A. Attackers are sending ICMP packets to modify their routers.
B. Two attackers have been working together at different places of the network.
C. Someone has been sending unsolicited messages to Bluetooth-enabled devices.
D. Instant messaging has been used to allow the wormhole worm into the environment.

Explanation:
An attacker can capture a packet at one location and tunnel it to
another location on the network. In this type of attack, there are two attackers at
each end of this tunnel (which is referred to as a wormhole).
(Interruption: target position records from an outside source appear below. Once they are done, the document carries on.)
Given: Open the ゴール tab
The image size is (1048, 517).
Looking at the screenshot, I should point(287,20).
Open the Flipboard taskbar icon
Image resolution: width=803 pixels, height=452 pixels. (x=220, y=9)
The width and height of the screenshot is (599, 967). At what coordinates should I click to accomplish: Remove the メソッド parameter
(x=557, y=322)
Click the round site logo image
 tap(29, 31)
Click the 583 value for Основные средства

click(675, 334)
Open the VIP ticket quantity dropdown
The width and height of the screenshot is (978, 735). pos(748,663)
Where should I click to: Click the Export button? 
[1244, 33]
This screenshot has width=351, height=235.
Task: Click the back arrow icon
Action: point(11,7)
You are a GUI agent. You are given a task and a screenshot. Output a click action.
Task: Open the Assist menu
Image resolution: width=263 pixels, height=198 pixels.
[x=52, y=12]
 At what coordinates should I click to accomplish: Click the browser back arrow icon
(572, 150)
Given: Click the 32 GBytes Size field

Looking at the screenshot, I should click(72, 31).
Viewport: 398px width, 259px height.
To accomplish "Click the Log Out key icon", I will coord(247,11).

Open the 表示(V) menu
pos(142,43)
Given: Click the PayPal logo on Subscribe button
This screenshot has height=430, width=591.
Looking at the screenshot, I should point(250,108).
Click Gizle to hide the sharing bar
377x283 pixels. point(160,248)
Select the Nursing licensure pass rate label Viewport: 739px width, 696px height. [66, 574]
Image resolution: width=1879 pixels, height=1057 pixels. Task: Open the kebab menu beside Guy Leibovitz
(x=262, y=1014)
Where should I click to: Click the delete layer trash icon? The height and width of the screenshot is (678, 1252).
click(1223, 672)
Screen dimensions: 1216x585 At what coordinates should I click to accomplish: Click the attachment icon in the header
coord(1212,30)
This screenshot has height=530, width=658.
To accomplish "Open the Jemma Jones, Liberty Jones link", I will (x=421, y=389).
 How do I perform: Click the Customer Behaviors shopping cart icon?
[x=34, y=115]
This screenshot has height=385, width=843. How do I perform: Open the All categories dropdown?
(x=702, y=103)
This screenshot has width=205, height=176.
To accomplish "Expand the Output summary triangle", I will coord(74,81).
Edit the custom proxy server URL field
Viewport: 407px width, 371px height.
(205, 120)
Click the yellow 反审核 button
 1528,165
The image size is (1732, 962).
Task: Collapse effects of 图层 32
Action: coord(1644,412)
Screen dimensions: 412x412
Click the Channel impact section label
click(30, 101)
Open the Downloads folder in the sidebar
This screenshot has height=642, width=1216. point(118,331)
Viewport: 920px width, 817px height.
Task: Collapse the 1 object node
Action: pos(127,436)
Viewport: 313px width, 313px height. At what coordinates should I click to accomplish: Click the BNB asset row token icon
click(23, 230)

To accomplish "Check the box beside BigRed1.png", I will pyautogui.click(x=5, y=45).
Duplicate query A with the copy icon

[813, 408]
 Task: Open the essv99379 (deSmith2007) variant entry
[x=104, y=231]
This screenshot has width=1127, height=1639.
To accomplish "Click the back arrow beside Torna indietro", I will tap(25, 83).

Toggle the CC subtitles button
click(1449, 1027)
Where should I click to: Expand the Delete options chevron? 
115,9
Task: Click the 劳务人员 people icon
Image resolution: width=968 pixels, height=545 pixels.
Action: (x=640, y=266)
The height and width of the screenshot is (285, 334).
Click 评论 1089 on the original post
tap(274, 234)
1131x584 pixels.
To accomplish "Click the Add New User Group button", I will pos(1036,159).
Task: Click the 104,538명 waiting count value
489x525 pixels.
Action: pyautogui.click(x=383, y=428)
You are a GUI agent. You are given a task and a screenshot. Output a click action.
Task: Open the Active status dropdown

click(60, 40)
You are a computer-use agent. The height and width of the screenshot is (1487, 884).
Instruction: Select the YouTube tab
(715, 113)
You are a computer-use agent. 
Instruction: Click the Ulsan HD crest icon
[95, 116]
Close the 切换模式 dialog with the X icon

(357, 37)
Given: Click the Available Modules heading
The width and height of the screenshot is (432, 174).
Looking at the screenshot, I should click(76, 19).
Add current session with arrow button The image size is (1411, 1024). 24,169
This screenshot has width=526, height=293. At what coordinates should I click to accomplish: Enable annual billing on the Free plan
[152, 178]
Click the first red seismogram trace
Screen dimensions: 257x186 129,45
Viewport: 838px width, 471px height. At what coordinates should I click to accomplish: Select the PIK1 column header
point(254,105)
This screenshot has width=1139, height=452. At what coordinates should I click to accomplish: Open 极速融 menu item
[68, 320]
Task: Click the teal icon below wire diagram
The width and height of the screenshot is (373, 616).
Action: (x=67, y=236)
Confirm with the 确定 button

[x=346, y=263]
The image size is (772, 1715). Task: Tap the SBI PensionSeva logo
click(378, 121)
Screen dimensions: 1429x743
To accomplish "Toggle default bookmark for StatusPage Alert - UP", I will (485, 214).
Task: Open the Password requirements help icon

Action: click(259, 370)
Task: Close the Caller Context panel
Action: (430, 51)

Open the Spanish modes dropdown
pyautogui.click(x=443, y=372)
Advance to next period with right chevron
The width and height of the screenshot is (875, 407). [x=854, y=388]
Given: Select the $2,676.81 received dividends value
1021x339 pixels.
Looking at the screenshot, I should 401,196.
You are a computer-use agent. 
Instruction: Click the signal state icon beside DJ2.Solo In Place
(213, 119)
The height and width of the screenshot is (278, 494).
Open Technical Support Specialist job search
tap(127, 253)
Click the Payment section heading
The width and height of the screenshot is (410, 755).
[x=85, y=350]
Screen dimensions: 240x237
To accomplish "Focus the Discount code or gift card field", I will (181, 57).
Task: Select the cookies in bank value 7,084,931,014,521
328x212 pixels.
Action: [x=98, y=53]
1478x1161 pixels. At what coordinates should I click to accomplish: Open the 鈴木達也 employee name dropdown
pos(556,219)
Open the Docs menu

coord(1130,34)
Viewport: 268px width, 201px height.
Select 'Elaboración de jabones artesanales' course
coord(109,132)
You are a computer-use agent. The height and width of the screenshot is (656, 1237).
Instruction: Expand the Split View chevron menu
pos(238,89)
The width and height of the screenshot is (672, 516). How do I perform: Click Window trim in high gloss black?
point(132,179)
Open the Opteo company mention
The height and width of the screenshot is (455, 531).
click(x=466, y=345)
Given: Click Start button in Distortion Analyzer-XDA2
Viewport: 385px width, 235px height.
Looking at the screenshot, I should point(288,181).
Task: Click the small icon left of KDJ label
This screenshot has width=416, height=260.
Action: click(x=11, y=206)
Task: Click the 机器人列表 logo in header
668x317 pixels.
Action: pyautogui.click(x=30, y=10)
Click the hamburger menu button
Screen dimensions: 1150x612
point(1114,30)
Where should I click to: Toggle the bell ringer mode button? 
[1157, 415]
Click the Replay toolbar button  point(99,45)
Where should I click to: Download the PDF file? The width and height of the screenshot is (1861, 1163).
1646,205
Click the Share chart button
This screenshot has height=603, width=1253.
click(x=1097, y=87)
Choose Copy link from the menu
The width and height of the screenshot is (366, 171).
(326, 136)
Attacker A could
capture an authentication token that is being sent to an authorized user, and then
send this token to the other attacker, who then uses it to gain unauthorized access
to a resource.
(172) What is the countermeasure for wormhole attacks?
A. Authentication
B. Longer initialization vectors
C. TKIP
D. Leashes

Explanation:
The countermeasure for this type of attack requires the use of
leashes, which are just data that is put into a header of the individual packets.
The leash restricts the packets maximum allowed transmission distance. The leash
can be geographical, which ensures that a packet stays within a certain distance of
the sender, or temporal, which limits the lifetime of the packet.
(173) Toby has been asked by his boss to set up a three-tiered configuration within the companys network. Which of the following best describes this type of architecture?
A. Screened host
B. Screened subnet
C. Two screened subnets
D. Multi-homed architecture

Explanation:
Sometimes a screened-host architecture is referred to as a
single-tiered configuration. A screened subnet is referred to as a two-tiered
configuration. If there are three firewalls that create two separate DMZs, this can
be called a three-tiered configuration.
(174) Sam and a forensics team investigated and caught a hacker that had been attacking systems within their network. Sam uncovered a complete topology of their network, along with IP addresses, services running, and accounts for each and every device on the network. What did the hacker most likely carry out to obtain this information?
A. Zone transfer
B. Port scans
C. Loki attacks
D. Smurf attacks

Explanation:
The primary and secondary DNS servers synchronize their information
through a zone transfer. Changes take place to the primary DNS and then those
changes need to be replicated to the secondary DNS server. It is important to
configure the DNS server to only allow zone transfers to take place between the
specific servers. For years now attackers have been carrying out zone transfers to
gather very useful network information from victims DNS servers. Unauthorized zone
transfers can take place if the DNS server are not properly configured to restrict
this type of activity.
(175) Julie has been told that her company has been the victim of a DNS poisoning attack. What were the symptoms that were mostly identified to indicate this type of attack?
A. Routers were misrouting packets.
B. Traffic was bypassing firewalls.
C. Users were able to bypass the company's proxy server.
D. Web redirection was occurring.


Explanation:
A DNS poisoning attack means that an attacker provides a DNS server
with an incorrect hostname to IP mapping information. This attack is usually carried
out to point users to an incorrect Web site.